Localizing the Global Feminist Conflict
This special journal issue illustrates the movement’s quest to both appropriate and translate the global feminist understandings of trafficking (Abubikirova et al. 1999). The editors employed GAATW’s (sex-work feminist) definition, but, highlighting their understanding of trafficking as linked to new (1993) freedoms for Russians to travel abroad for work, the preface to the journal names the problem as the “illegal emigration of women” (nezakonnyi vyvoz zhenshchin za granitsu). While recognizing the incentives created by the “collapse of the [Soviet] social system,” they place blame for women’s ending up in the illegal sector of the economy on the countries of destination (in contrast to developed countries, which tend to blame countries like Russia). They see the problem as exacerbated by European countries’ desire to restrict immigration, leaving women wishing to immigrate even more dependent on shady businesses who bribe European government officials. “This is how a woman, striving for independence and material wellbeing, finds herself, on the contrary, in servitude and dire straits, suffering both from violence and fear for her own life and the lives of those close to her” (3).
Over the next few years, the St. Petersburg Crisis Center for Women also began to take part in various international meetings on trafficking—in the Baltics, with the OSCE, and in front of the U. S. Senate—as they developed an antitrafficking project, including psychological, legal, and financial support to deported women (Khodyreva 2004). This center too did not fit easily in one global feminist camp or another. Its director, Natalia Khodyreva, has advocated the establishment of bilateral agreements to create temporary worker programs for Russian women abroad so that the women, who mostly want to earn money for their families, can have a better chance of not being manipulated by organized crime (241).

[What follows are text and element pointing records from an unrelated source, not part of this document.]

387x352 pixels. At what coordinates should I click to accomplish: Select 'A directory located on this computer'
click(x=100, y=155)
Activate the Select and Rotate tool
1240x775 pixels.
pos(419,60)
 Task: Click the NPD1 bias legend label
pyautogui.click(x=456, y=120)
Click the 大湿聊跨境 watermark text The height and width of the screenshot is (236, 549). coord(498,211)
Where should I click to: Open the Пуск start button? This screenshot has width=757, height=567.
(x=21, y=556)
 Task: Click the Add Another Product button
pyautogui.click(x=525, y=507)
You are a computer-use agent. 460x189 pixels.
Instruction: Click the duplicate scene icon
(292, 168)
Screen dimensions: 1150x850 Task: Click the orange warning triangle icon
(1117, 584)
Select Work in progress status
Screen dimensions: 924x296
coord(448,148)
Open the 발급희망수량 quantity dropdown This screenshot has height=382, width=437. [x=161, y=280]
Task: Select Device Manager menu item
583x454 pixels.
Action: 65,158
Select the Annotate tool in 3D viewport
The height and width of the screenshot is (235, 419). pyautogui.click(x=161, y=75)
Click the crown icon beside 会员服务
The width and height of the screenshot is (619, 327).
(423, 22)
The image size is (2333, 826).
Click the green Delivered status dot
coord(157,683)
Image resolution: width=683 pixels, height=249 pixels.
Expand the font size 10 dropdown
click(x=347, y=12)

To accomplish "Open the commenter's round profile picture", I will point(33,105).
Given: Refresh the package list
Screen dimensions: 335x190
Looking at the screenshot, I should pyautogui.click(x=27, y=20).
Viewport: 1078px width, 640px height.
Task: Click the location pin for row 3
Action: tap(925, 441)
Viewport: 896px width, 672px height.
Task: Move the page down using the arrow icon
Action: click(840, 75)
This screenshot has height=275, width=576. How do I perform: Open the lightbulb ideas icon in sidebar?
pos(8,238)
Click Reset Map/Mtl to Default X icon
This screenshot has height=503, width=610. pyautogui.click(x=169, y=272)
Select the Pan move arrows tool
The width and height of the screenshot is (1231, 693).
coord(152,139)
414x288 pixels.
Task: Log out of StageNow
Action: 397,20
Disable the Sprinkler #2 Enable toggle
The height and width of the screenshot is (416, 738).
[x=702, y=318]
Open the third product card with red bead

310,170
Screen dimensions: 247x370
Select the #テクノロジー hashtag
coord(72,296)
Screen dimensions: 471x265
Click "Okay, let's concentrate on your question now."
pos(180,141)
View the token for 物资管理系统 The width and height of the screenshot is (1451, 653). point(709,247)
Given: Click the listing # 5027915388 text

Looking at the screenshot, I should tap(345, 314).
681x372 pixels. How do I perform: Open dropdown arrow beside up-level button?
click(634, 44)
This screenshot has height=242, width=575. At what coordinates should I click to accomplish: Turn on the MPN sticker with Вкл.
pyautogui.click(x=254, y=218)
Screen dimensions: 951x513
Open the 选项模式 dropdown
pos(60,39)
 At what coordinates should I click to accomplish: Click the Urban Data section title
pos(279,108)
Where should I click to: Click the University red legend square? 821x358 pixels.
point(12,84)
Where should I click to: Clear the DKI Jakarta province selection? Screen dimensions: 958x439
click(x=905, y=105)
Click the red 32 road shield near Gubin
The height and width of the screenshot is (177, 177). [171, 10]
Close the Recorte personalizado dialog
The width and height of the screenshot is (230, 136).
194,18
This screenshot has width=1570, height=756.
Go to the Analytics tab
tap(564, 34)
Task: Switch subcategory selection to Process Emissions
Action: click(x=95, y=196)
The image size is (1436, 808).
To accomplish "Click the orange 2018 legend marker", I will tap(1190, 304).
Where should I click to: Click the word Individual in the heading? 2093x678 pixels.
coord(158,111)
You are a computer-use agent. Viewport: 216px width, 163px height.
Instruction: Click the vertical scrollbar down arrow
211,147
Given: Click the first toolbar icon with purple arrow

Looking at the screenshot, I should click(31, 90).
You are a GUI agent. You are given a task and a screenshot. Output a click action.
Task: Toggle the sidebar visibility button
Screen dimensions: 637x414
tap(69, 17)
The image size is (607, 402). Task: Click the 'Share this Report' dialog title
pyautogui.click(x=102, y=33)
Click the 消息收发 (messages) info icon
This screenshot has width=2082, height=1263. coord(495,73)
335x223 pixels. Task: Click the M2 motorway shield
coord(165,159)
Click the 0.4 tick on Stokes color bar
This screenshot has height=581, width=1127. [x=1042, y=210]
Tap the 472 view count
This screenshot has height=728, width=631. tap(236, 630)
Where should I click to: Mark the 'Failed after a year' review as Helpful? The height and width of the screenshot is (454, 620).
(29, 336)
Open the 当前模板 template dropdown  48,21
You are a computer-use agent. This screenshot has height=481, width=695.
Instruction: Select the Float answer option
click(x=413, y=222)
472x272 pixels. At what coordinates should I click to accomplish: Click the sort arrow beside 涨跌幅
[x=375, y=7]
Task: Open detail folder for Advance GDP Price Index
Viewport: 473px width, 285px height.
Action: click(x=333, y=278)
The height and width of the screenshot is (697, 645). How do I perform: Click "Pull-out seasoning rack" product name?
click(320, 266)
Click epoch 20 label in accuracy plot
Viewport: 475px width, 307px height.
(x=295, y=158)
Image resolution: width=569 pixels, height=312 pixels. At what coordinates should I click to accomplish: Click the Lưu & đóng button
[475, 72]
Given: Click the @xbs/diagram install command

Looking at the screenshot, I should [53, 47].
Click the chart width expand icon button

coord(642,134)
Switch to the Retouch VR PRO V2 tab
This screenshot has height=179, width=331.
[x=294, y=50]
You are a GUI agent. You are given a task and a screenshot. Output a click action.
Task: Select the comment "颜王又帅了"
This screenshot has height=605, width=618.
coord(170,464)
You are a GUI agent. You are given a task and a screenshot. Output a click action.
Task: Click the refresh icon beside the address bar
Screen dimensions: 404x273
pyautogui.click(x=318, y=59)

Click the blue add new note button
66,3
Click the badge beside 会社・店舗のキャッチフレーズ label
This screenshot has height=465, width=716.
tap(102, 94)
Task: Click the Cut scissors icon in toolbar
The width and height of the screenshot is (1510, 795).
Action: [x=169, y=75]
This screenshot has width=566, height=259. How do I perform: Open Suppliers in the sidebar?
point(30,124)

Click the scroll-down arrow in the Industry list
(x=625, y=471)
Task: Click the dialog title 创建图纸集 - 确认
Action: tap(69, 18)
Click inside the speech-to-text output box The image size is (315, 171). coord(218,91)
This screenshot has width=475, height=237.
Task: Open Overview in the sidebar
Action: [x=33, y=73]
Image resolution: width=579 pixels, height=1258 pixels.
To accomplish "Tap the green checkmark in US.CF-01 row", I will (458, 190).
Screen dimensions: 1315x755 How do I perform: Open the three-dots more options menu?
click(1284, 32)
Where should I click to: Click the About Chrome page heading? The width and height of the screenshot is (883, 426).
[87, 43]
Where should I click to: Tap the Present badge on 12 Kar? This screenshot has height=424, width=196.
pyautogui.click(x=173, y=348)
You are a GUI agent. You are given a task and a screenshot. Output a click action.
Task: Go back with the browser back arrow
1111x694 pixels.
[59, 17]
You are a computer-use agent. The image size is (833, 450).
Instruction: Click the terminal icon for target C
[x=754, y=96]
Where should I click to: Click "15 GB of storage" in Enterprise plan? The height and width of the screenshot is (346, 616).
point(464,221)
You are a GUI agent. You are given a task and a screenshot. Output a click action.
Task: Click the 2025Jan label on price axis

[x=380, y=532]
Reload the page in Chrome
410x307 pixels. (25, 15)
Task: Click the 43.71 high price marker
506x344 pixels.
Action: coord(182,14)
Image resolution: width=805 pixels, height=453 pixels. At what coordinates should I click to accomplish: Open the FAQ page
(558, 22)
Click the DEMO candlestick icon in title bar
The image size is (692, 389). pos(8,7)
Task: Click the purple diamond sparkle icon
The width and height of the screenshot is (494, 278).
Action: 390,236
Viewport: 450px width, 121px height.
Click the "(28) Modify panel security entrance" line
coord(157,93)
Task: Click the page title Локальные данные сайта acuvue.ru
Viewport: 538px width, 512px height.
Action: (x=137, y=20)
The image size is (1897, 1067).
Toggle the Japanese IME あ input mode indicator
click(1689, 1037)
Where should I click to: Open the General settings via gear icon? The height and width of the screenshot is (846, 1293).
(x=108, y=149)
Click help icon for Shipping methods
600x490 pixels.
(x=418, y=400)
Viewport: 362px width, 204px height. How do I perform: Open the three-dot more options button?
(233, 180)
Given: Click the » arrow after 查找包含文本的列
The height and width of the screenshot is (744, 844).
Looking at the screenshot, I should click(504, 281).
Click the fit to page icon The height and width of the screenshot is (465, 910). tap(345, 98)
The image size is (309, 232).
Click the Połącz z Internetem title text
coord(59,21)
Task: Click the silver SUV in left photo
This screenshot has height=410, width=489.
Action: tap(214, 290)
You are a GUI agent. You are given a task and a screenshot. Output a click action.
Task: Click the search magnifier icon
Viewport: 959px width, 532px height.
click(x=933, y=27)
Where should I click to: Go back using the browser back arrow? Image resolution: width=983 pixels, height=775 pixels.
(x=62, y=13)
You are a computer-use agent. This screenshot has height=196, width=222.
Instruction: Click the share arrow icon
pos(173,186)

She also highlights a particular Russian concern, the trafficking in women or women’s body parts for reproduction. At the same time, she rejects the neoliberal discourse of choice, something she sees as alien to Russia and as essential to sex-work feminism. Acknowledging that sex-worker rights may work for citizen sex workers, she points out that legalizing prostitution would leave Russian sex workers outside of the regular labor market as most are likely not legal residents. For Khodyreva (2005, 245), the two feminist camps “do not contradict each other”: antiprostitution feminists focus on long-term issues, while sex-work feminists focus on “palliative tactical measures to improve the quality of life for those women already engaged in prostitution.”
But women’s crisis centers in Russia could not long escape the global feminist divides. Not only did assistance increase suspicion and fragmentation, but funders took sides. Khodyreva elaborates: “[T]here are. . . structures that make the financing [of Russian antitrafficking initiatives] directly dependent on the ideological position. . . with respect to prostitution” (Khodyreva 2004, 243). It was this ideological (and funding) divide that solidified the conflict between many women’s crisis center leaders and the Angel Coalition, the new coalition of antitrafficking organizations that emerged in the late 1990s from the U. S.-Russian NGO MiraMed and was officially headed by Khodyreva. MiraMed’s director took a strong antiprostitution stance, and some funders, such as U. S. Agency for International Development (USAID) and the Ford Foundation, apparently at first refused to fund them. In contrast, the other women’s crisis center leaders participated in international events organized by sex-work feminists.12 Even though both the women’s crisis centers and the Angel Coalition/MiraMed had been inspired by the 1997 conference and documentary, by the new millennium they were bitterly divided.